● Text shown
● ● ● ● ● ● ●
Both groups of patients reported they needed to
swallow more often than before radiotherapy. No
statistically significant difference in swallowing liquid
food was reported.
Table 3: Questions related to xerostomia at rest
Table 4: Questions related to xerostomia at meals
DISCUSSION
Permanent
xerostomia is the most prevalent late consequence of irradiation of head and neck cancer and
a major cause of reduced quality of life (
QOL) [6]. In addition to perception of dryness, diminished salivary
output has other effects, like making mastication and deglutition difficult, which may contribute to nutritional
deficiencies, predisposing the patient to
mucosal fissures and ulcerations, changing the composition
of oral flora, promoting dental caries and contributing to
osteoradionecrosis [7].
The prevalence of xerostomia after radiotherapy of
head and neck cancer relates to the extreme
radiosensitivity of the salivary glands, with salivary acinar cell apoptosis at low doses and necrosis at high doses
[8].
● ● ● ● ● ● ●
● Given material
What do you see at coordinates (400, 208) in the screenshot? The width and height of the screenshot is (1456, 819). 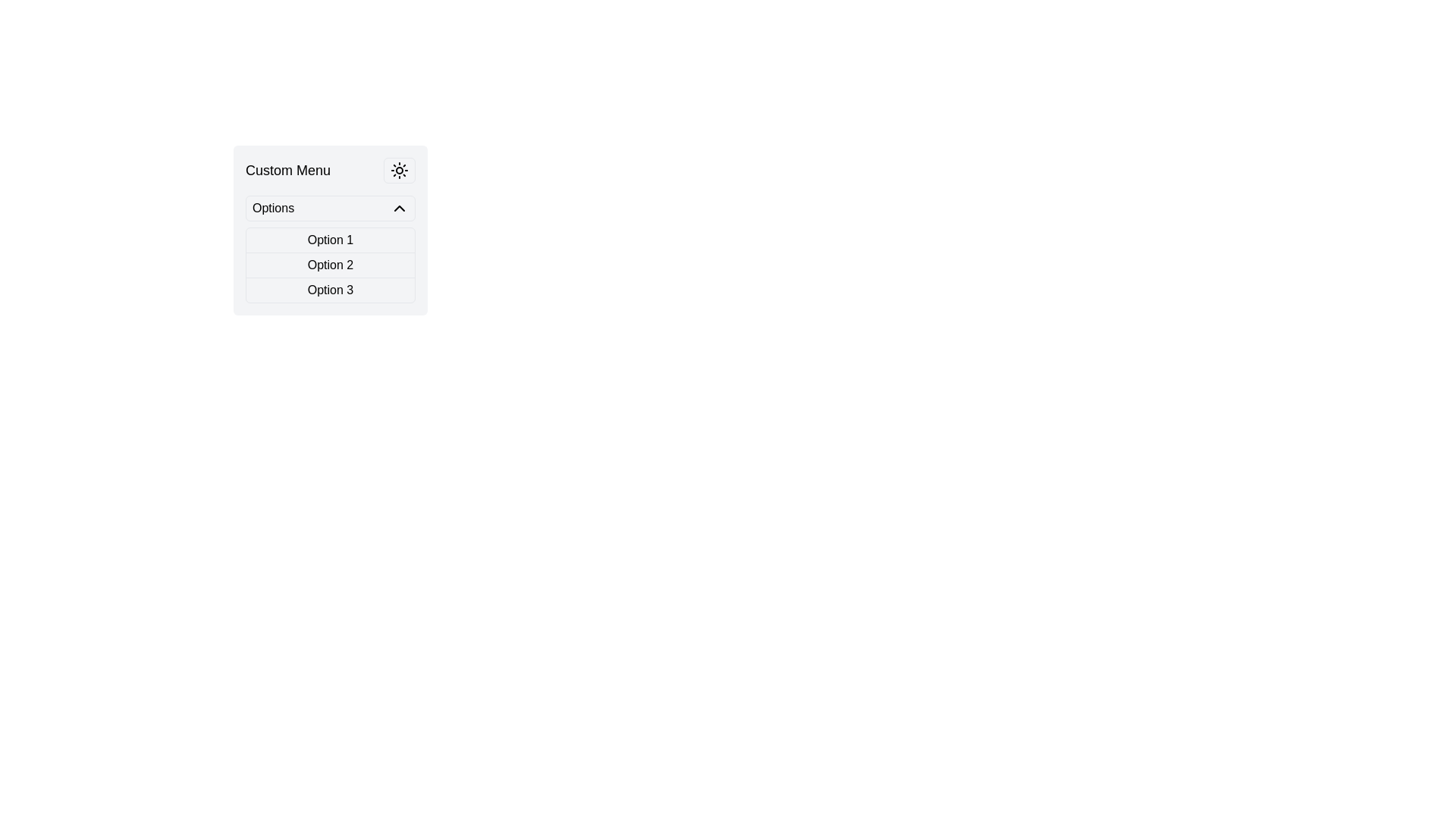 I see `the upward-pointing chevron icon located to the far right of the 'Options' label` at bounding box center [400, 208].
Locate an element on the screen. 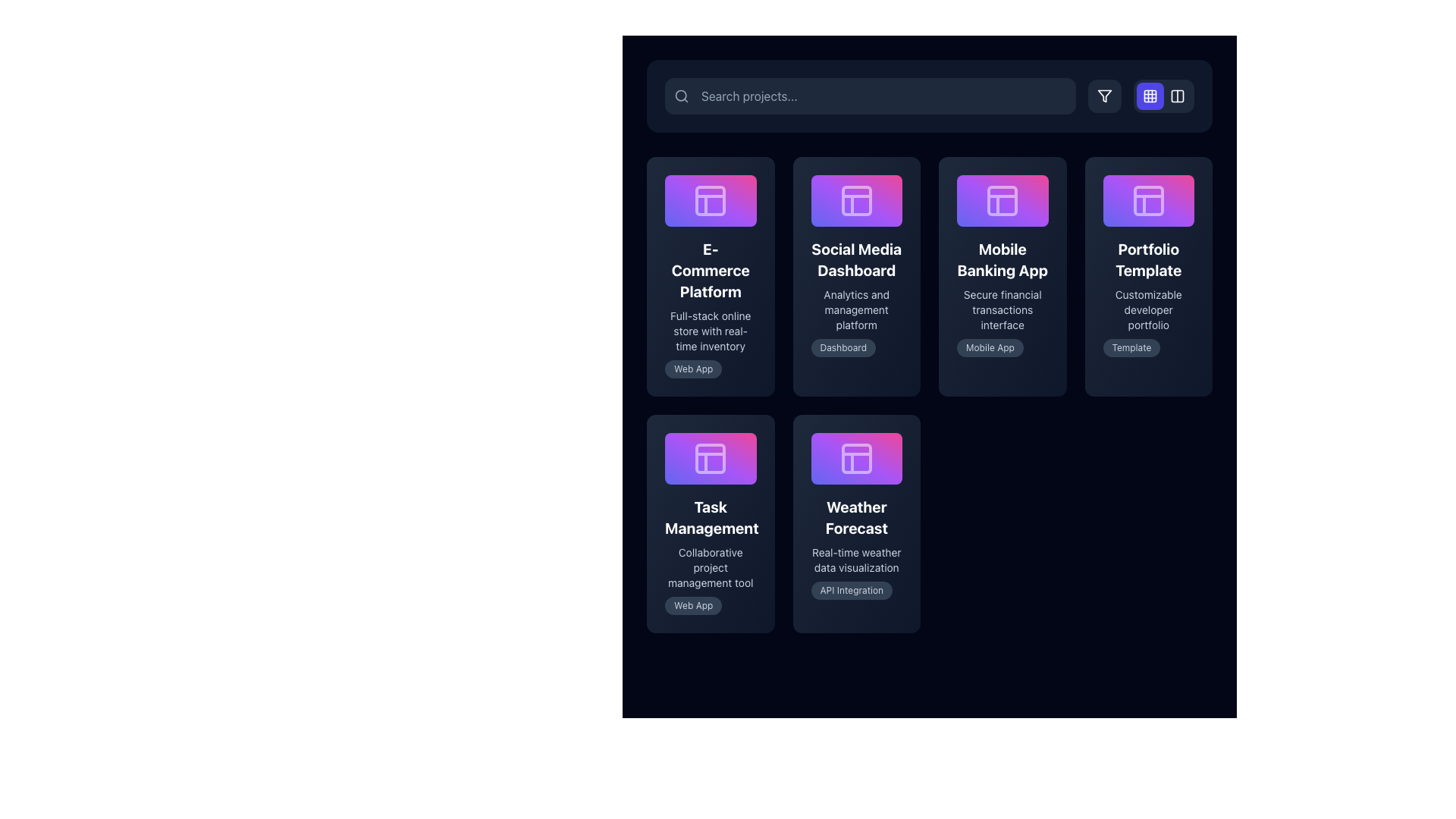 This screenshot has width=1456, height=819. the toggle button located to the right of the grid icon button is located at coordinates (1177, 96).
● ● ● ● ● ● ●
● Prompt A
In the passage on xerostomia after radiotherapy, switch "patients" to "participants" and give the stretch from "Both groups of" through "food was reported." again.
● Prompt B
Resume the passage on xerostomia after head and neck radiotherapy, starting after its last sentence.

● Exercise response A
Both groups of participants reported they needed to
swallow more often than before radiotherapy. No
statistically significant difference in swallowing liquid
food was reported.

● Exercise response B
In traditional
(2-dimensional) radiotherapy of
head and neck cancer, the placement of
the radiation fields and their shapes are based on the bony anatomy acquired by the simulator diagnostic-quality
films. These fields typically encompass large majority of all the salivary glands when advanced cancer is
irradiated. Using IMRT, the desired target doses can be delivered with a high
conformity, and dose limits to critical noninvolved organs are achieved at a higher degree than was
previously possible. In treating advanced head and neck cancer with highly conformal RT, an important goal has been
the sparing of the parotid glands to reduce xerostomia. IMRT reduces the radiation dose to the
contralateral
parotid gland to 32% compared to 93% for the standard plans.
In certain tumour sites like the base of tongue, it is essential to treat the
parapharyngeal spaces
bilaterally. In these patients it is still possible to spare the superficial lobes of the parotid glands on both
sides. The rationale behind this is that the parotid glands have their functional subunits organised in parallel ie.
damage to a part of organ does not result in complete loss of function.
The parotid glands are said to be largely responsible for the saliva output during meals whereas the
oral cavity
and submandibular glands are supposed to be mainly responsible for lubrication at rest [9].
Earlier reports on
QoL after
salivary gland sparing IMRT, except for Jabbari et al, made no
distinction in QoL during meals and during rest. In general: the differences between the conventional and the IMRT
group emerged largest and most significant by the xerostomia during meals questions [10,11,12].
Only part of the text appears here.